Stored data entries:
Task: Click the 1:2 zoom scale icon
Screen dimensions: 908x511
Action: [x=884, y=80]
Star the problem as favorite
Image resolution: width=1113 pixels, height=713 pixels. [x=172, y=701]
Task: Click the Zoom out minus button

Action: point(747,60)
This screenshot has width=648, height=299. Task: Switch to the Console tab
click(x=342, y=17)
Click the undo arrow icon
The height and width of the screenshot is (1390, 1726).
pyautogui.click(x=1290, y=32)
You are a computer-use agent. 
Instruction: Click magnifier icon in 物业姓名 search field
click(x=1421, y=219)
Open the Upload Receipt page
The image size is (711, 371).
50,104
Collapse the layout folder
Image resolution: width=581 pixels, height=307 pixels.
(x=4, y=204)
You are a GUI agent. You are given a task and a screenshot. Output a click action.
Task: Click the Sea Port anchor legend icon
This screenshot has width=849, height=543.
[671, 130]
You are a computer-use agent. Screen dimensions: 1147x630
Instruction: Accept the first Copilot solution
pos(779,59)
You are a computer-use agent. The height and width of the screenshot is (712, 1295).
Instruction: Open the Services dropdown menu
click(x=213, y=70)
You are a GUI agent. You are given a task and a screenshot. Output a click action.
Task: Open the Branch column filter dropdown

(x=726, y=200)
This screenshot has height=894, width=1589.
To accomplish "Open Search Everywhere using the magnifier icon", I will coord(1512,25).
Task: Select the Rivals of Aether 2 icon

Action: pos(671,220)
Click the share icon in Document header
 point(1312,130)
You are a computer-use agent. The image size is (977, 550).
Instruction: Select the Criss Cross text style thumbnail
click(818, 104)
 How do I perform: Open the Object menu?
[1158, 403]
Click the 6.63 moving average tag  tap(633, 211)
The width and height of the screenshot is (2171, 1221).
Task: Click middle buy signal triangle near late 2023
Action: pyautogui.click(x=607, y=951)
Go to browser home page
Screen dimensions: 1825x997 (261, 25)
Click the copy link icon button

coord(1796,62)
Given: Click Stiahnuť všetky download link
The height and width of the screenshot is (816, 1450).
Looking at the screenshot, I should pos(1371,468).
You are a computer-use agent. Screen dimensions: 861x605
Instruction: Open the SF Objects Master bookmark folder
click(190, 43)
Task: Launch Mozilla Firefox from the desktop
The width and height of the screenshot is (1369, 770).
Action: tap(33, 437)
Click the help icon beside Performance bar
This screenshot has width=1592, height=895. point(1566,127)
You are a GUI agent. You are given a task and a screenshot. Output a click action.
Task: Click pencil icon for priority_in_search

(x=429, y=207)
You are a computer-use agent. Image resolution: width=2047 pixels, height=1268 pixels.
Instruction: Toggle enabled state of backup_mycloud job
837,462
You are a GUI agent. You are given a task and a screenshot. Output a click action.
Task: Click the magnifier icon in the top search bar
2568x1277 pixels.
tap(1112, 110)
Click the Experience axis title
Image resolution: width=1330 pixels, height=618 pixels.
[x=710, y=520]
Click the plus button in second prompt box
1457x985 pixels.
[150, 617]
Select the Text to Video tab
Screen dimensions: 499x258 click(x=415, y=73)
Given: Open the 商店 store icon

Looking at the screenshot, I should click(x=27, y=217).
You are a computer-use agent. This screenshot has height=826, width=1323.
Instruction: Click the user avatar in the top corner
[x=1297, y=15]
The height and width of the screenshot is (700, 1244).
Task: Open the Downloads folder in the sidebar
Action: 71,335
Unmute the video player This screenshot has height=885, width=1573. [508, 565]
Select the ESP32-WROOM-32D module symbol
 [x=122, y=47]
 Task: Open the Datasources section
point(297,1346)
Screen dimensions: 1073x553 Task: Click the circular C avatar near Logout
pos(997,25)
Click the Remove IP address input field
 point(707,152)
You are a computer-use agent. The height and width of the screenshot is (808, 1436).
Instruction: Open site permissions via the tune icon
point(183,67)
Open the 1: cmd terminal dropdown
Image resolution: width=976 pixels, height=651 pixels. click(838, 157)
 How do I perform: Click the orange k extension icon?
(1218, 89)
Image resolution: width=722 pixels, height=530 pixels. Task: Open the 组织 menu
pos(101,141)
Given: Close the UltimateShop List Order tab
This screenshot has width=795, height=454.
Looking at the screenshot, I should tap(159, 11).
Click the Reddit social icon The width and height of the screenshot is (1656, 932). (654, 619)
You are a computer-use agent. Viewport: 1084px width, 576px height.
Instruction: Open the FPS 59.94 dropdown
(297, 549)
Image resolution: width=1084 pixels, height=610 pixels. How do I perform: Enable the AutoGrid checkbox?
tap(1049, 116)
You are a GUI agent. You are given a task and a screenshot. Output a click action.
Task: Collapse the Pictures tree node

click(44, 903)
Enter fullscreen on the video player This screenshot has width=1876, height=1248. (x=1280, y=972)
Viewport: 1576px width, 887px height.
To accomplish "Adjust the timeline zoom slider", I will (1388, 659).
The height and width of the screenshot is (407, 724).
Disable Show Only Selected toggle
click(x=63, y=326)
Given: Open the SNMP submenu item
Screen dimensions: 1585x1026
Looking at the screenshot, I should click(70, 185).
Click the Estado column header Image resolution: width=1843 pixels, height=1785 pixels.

▶ Brief
Your job is to print exactly the lines that run from the top of the entries through the line with "You are a computer-use agent. The image", and no others.

▶ Result below
Task: Click the 1:2 zoom scale icon
Screen dimensions: 908x511
Action: [x=884, y=80]
Star the problem as favorite
Image resolution: width=1113 pixels, height=713 pixels. [x=172, y=701]
Task: Click the Zoom out minus button

Action: point(747,60)
This screenshot has width=648, height=299. Task: Switch to the Console tab
click(x=342, y=17)
Click the undo arrow icon
The height and width of the screenshot is (1390, 1726).
pyautogui.click(x=1290, y=32)
You are a computer-use agent. 
Instruction: Click magnifier icon in 物业姓名 search field
click(x=1421, y=219)
Open the Upload Receipt page
The image size is (711, 371).
50,104
Collapse the layout folder
Image resolution: width=581 pixels, height=307 pixels.
(x=4, y=204)
You are a GUI agent. You are given a task and a screenshot. Output a click action.
Task: Click the Sea Port anchor legend icon
This screenshot has width=849, height=543.
[671, 130]
You are a computer-use agent. Screen dimensions: 1147x630
Instruction: Accept the first Copilot solution
pos(779,59)
You are a computer-use agent. The height and width of the screenshot is (712, 1295).
Instruction: Open the Services dropdown menu
click(x=213, y=70)
You are a GUI agent. You are given a task and a screenshot. Output a click action.
Task: Open the Branch column filter dropdown

(x=726, y=200)
This screenshot has height=894, width=1589.
To accomplish "Open Search Everywhere using the magnifier icon", I will coord(1512,25).
Task: Select the Rivals of Aether 2 icon

Action: pos(671,220)
Click the share icon in Document header
 point(1312,130)
You are a computer-use agent. The image size is (977, 550).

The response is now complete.